*ENUNCIADO DEL EJERCICIO*.
Devuelva sin modificaciones todo lo que va, en el texto sobre el bucle productor-auditor, desde "El patrón es" hasta "decía en absoluto.", incluidos ambos extremos.
── TEXTO ──
El bucle productor-auditor

La parte que más me interesa ahora es el bucle entre agente productor, agente auditor y humano.

El patrón es potente:

  • un agente principal produce o corrige el contenido;
  • un auditor independiente revisa contra políticas;
  • el agente principal recibe esa auditoría y corrige;
  • el ciclo se repite hasta que productor y auditor convergen;
  • entonces entra una persona, revisa el resultado y deja comentarios.

Lo importante es que el comentario humano no sirve solo para arreglar ese caso.

Primero sirve, por supuesto, como feedback directo: “esto no me gusta”, “esta CTA no encaja”, “esta clasificación es floja”, “aquí falta una distinción”. El agente debe corregir el activo.

Pero además deja una segunda señal: quizá la política no decía eso con suficiente precisión. O quizá no lo decía en absoluto.

Ese es el punto fino. El humano no está solo revisando contenido. Está ayudando a descubrir dónde el estándar común sigue siendo incompleto.

Si ese comentario revela un patrón reutilizable, no debería quedarse como sabiduría oral ni como bronca recurrente en revisiones futuras. Debería alimentar la política: añadir una regla, aclarar una excepción, cambiar una severidad, pedir una evidencia distinta o separar dos criterios que estaban mezclados.
───
── DATOS PARA REVISIÓN ──
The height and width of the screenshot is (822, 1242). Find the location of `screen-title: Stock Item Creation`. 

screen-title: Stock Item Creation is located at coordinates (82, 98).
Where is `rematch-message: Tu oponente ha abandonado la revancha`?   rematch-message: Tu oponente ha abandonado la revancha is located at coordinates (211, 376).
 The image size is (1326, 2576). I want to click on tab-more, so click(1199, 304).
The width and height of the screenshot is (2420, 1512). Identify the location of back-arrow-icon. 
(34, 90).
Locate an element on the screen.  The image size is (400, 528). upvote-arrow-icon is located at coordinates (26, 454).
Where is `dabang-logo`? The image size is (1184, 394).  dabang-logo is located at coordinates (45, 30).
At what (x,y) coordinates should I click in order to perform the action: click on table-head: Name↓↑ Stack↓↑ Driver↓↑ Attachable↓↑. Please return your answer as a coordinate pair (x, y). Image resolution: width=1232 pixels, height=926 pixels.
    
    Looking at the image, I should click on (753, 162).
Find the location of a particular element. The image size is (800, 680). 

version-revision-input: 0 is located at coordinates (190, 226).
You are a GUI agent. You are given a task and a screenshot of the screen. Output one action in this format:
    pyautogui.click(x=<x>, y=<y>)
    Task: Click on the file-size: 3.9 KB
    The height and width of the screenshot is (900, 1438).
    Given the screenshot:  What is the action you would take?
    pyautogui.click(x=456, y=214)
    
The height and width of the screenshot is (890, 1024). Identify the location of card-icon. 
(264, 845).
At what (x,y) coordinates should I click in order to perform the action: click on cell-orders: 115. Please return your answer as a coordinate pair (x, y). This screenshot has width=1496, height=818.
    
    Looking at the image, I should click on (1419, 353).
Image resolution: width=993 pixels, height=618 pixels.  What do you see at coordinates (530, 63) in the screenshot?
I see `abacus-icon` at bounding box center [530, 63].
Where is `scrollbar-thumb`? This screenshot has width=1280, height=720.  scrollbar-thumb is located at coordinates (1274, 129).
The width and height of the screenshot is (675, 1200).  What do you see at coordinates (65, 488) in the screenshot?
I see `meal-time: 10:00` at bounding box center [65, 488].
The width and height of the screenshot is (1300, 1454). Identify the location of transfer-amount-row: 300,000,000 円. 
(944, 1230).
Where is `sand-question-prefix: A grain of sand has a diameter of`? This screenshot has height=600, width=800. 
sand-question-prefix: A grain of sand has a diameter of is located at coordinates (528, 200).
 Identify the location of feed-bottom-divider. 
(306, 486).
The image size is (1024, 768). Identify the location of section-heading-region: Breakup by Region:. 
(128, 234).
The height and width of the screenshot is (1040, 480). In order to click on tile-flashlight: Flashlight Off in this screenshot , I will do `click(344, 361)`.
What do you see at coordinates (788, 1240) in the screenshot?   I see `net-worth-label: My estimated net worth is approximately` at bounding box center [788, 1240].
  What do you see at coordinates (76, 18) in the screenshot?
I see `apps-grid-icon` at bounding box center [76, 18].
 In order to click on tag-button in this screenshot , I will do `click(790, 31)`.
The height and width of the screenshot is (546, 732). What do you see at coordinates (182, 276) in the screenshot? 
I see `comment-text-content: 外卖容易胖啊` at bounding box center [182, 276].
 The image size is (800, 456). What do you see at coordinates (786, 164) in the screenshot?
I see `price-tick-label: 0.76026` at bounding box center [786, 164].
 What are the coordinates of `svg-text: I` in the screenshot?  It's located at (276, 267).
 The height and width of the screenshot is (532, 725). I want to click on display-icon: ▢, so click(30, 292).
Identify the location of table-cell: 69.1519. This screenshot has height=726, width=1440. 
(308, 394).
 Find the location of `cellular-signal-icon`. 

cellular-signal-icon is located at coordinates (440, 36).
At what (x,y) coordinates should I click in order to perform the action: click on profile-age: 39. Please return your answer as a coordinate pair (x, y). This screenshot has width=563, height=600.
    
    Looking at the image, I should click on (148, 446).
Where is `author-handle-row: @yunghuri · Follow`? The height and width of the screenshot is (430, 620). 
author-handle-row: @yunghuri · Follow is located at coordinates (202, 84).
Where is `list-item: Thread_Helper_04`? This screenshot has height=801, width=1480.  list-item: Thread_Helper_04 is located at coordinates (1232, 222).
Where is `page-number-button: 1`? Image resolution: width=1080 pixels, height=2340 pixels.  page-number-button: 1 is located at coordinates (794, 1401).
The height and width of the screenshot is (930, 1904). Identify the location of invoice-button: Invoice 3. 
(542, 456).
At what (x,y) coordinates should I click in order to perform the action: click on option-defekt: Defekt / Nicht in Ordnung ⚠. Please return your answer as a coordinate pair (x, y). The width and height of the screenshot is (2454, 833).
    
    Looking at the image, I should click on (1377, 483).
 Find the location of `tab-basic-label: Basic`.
───
*RESPUESTA AL EJERCICIO*.
El patrón es potente:

  • un agente principal produce o corrige el contenido;
  • un auditor independiente revisa contra políticas;
  • el agente principal recibe esa auditoría y corrige;
  • el ciclo se repite hasta que productor y auditor convergen;
  • entonces entra una persona, revisa el resultado y deja comentarios.

Lo importante es que el comentario humano no sirve solo para arreglar ese caso.

Primero sirve, por supuesto, como feedback directo: “esto no me gusta”, “esta CTA no encaja”, “esta clasificación es floja”, “aquí falta una distinción”. El agente debe corregir el activo.

Pero además deja una segunda señal: quizá la política no decía eso con suficiente precisión. O quizá no lo decía en absoluto.